__Aim 1__. Copy everything in the communal housing post from "Interesting places. Old" down to "the living room.", word for word.
__Aim 2__. Extend the communal housing post, picking up right after its last sentence.

__Quoted passage__.
— start —

This story was just on the CBC’s The Current this morning, talking about sharing houses in a hippie-communal sort of way as a way of getting the lifestyle vibe quivering at perfect pitch and of surviving in Crazyville. Councillor Geoff Meggs is quoted briefly as having no problems with the concept; the run-down shared houses of, say, my neighbourhood of Grandview are similar, as were the communes of my youth c. 1970, sigh, … an earlier period of extreme housing shortages and rapidly increasing rents.













In San Fransicso, where housing prices make Vancouver look cheap (especially rental prices), communal living is quite popular. I know several bay area tech workers and even tech company executives who live in 60s-style communes for tech workers.
Interesting places. Old run down buildings in DTES-like areas with the walls completely covered in psychedelic art. So far probably not too different from SF communies in the 60s and 70s. Being SF in the 2010s there are people in every corner silently tapping away at MacBook Pros and scribbling math on whiteboards in the living room.

— end —

__Data shown__.
— start —

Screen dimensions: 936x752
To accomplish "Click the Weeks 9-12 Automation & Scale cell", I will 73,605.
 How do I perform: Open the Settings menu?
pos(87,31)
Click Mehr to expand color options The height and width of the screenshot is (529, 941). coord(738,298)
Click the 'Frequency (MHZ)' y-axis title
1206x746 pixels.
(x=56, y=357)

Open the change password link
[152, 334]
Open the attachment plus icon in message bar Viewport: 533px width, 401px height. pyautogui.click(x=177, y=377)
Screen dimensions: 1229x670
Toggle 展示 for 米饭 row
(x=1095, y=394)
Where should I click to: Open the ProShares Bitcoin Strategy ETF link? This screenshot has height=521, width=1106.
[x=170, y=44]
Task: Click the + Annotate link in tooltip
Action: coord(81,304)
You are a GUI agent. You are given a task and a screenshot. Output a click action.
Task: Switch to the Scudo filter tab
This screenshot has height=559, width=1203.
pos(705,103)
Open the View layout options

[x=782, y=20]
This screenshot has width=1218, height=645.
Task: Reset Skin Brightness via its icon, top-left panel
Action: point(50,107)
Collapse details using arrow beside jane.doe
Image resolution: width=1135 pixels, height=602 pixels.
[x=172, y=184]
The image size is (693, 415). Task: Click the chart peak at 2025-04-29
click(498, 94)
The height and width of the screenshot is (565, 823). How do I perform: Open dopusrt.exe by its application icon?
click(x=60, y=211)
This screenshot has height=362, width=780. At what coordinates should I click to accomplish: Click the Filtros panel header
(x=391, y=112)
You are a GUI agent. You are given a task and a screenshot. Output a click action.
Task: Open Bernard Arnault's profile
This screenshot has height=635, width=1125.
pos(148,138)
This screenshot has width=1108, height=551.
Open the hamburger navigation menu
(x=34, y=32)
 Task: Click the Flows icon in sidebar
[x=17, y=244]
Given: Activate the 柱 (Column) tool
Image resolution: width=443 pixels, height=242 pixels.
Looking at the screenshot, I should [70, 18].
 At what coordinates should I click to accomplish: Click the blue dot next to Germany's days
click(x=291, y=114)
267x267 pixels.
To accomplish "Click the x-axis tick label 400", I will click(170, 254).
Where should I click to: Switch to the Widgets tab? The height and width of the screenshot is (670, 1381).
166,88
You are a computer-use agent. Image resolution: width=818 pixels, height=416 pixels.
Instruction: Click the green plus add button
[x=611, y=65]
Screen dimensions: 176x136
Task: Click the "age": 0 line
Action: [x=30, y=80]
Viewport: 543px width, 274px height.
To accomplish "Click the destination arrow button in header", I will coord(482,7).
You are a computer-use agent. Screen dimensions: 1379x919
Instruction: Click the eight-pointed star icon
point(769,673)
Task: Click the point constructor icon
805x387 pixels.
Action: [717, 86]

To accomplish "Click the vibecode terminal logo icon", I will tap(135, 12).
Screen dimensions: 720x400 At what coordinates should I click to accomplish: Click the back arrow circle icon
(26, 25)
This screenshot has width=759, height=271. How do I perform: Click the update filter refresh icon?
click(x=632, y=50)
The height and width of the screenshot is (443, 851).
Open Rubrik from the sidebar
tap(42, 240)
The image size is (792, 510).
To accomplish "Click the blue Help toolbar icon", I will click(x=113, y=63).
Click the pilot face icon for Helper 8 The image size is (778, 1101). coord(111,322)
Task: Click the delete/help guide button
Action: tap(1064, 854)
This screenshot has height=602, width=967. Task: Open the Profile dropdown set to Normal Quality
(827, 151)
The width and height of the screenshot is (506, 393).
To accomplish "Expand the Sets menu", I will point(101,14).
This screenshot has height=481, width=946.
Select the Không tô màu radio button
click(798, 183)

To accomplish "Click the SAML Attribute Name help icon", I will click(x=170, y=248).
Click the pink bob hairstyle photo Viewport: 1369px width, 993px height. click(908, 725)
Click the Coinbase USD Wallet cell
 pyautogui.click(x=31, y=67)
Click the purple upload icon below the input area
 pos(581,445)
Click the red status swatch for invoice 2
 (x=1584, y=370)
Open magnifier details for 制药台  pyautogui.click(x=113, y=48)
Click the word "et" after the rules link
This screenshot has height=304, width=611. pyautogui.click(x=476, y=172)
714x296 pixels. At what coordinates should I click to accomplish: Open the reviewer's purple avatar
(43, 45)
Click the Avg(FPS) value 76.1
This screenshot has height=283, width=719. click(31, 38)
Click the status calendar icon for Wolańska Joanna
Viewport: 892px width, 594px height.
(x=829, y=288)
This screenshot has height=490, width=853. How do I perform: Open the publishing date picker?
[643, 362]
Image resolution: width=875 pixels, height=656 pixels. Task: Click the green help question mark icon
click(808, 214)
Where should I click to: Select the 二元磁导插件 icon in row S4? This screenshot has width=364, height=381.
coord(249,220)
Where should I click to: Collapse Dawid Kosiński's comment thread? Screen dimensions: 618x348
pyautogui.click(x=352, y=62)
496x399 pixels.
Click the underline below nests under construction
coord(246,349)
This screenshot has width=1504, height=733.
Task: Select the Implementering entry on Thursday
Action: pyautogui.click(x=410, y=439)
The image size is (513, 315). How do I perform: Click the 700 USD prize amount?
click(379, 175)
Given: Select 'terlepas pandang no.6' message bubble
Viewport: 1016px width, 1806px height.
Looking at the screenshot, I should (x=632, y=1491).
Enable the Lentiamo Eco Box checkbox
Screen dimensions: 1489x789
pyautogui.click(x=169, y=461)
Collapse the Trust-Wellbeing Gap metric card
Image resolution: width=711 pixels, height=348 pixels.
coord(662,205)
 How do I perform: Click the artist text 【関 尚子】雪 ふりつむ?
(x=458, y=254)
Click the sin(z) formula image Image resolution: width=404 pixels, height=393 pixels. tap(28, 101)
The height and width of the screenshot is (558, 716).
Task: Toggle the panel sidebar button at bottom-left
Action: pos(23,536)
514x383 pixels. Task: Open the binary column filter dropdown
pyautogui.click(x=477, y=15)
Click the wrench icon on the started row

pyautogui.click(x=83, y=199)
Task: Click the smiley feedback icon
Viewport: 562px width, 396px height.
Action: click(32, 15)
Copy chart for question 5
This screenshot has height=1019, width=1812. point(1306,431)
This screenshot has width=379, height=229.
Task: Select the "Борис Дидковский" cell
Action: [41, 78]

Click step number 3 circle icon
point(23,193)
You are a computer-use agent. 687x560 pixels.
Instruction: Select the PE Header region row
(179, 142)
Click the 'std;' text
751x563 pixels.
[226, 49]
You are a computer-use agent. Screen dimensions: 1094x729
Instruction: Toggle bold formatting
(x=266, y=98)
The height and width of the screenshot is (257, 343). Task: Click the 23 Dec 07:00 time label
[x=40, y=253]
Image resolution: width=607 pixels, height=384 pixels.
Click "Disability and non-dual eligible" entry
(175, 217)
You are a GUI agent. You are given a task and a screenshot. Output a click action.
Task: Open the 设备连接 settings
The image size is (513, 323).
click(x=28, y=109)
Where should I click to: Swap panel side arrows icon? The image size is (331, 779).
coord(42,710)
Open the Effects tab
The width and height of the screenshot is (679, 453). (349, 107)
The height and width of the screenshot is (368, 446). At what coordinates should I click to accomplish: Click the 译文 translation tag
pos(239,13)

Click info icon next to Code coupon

— end —

__Task result 1__.
Interesting places. Old run down buildings in DTES-like areas with the walls completely covered in psychedelic art. So far probably not too different from SF communies in the 60s and 70s. Being SF in the 2010s there are people in every corner silently tapping away at MacBook Pros and scribbling math on whiteboards in the living room.

__Task result 2__.
I have a friend from San Francisco who’s emigrating to Canada and when he was checking out Vancouver prices he kept mentioning how cheap things were here; rents, parking, food, etc.
Heh…I have a friend from San Francisco who thought about moving here until he found out how much Canadian tech companies pay.
The serious point being affordability is also a function of income. And wages in many sectors around these parts are low/stagnating.
+1 … vancouver may be cheap if your money comes from elsewhere, but considering its median income is low even by Canadian standards, it ain’t affordable from the inside.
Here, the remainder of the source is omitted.